Section 2 contains eight pages on the cities of Andoran. The major city of Almas receives a few pages itself, and other cities covered in some detail are Augustana, Bellis, Carpenden, and Oregent. Interestingly, these last three cities come with a few regional traits each. This section concludes with one-paragraph descriptions of several other cities in Andoran.
Section 3 is a two-page "Combat" section that consists solely of the Steel Falcon prestige class. Steel Falcons are one branch of the famed Eagle Knights, and are known for carrying out Andoren values in other countries. It's a bit of an unusual prestige class in that players could conceivably take it starting at character level 3, and there are only five levels to it. It's actually pretty powerful in terms of class abilities.
Section 4 is a two-page "Faith" section. A brief overview of how some of the major deities are perceived in Andoran is included, but of more interest is the discussion of Talmandor, an avoral (a bird-like celestial creature) that is thought of as the country's spiritual patron.
Section 5, "Magic," consists of two pages of magical items that are very strongly tied to Andoran and four spells, three of which are themed around detecting and liberating others from magical charms and compulsions.
Section 6, "Persona", gives descriptions of two prominent NPCs in Andoran (Alysande Benedict, deceased, and Reginald Cormoth) and a full stat block for a "local hero" named Jamus Hainard, a halfling paladin of Erastil.

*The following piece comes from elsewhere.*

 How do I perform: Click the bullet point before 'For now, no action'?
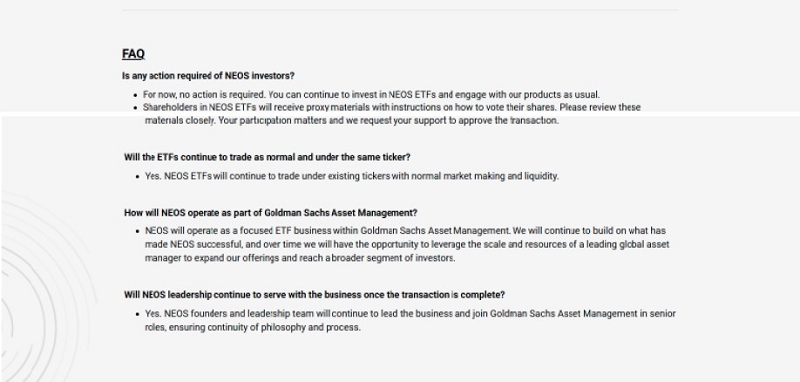coord(136,95)
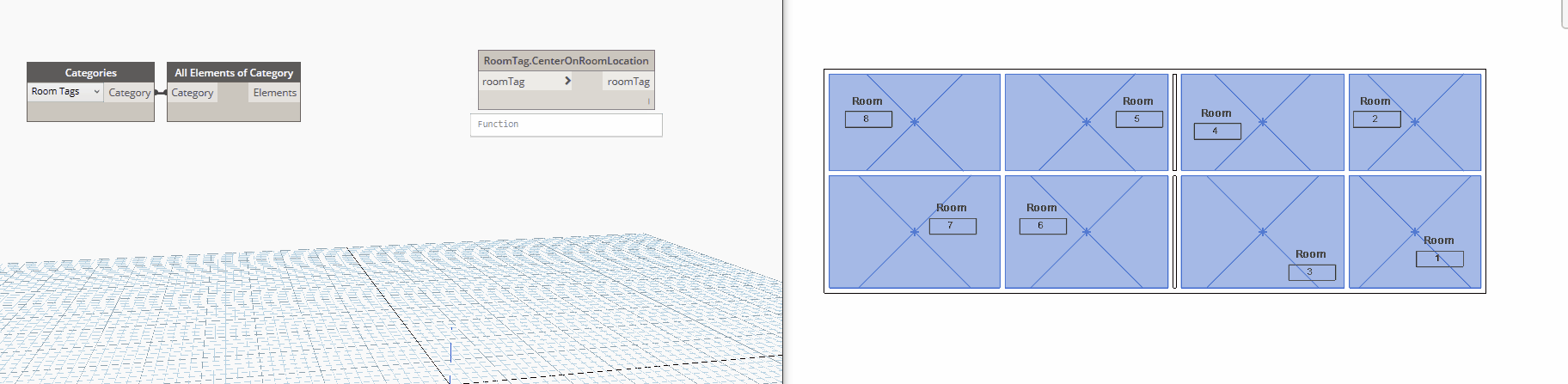Select the room tag numbered 1

point(1439,259)
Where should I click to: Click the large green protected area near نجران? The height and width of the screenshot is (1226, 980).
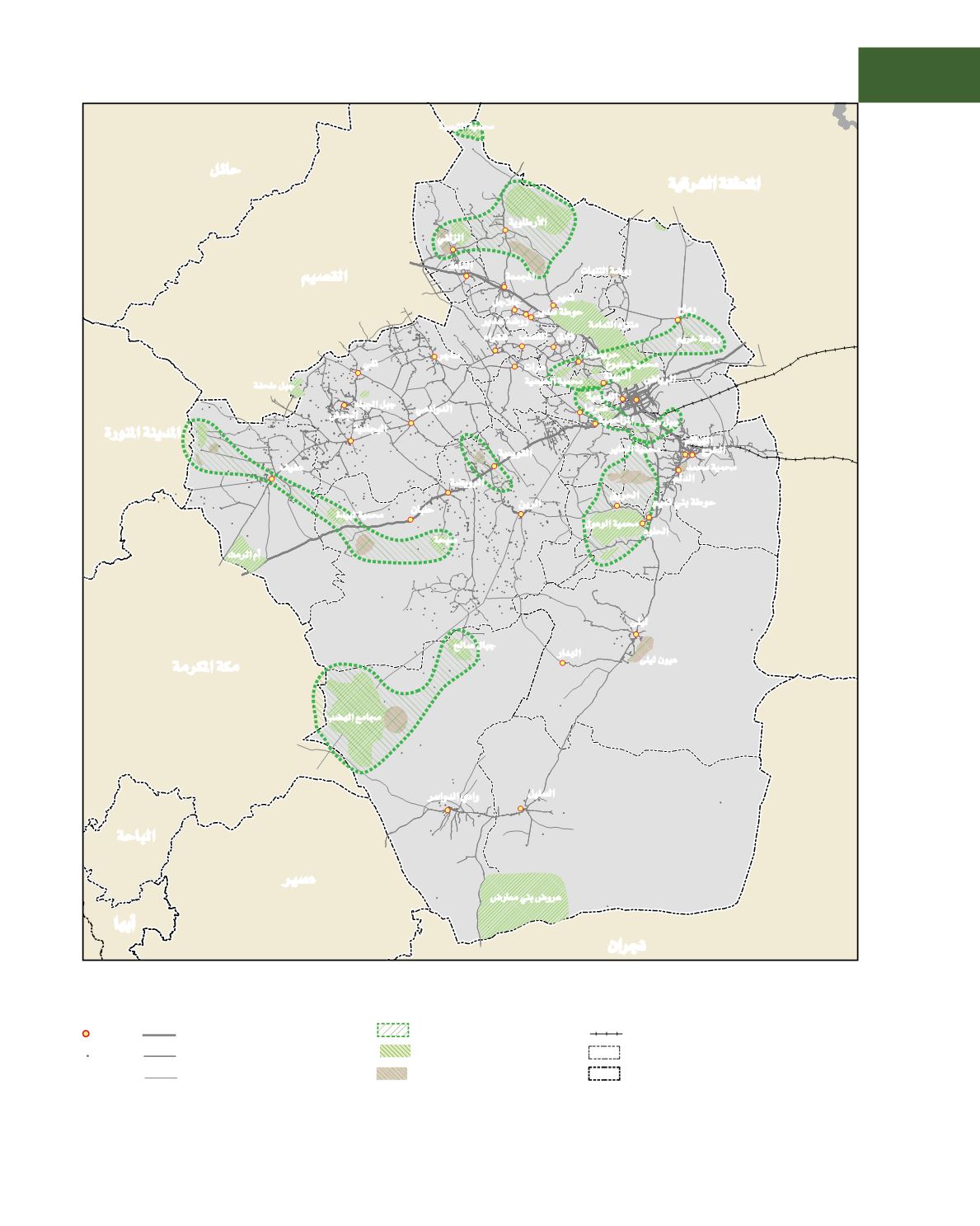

Section 7 is a "Social" section that discusses more of how Andorens view the world. There wasn't a lot here that couldn't have been inferred from Section 1.
The strengths of this book are in its descriptions and flavour of Andoran, and players or GMs looking for that sort of material should be happy. Players looking for major new mechanical options, however, are likely to go home disappointed compared to the various other books available. Overall, I would say this was a solid book, just not an exemplary one.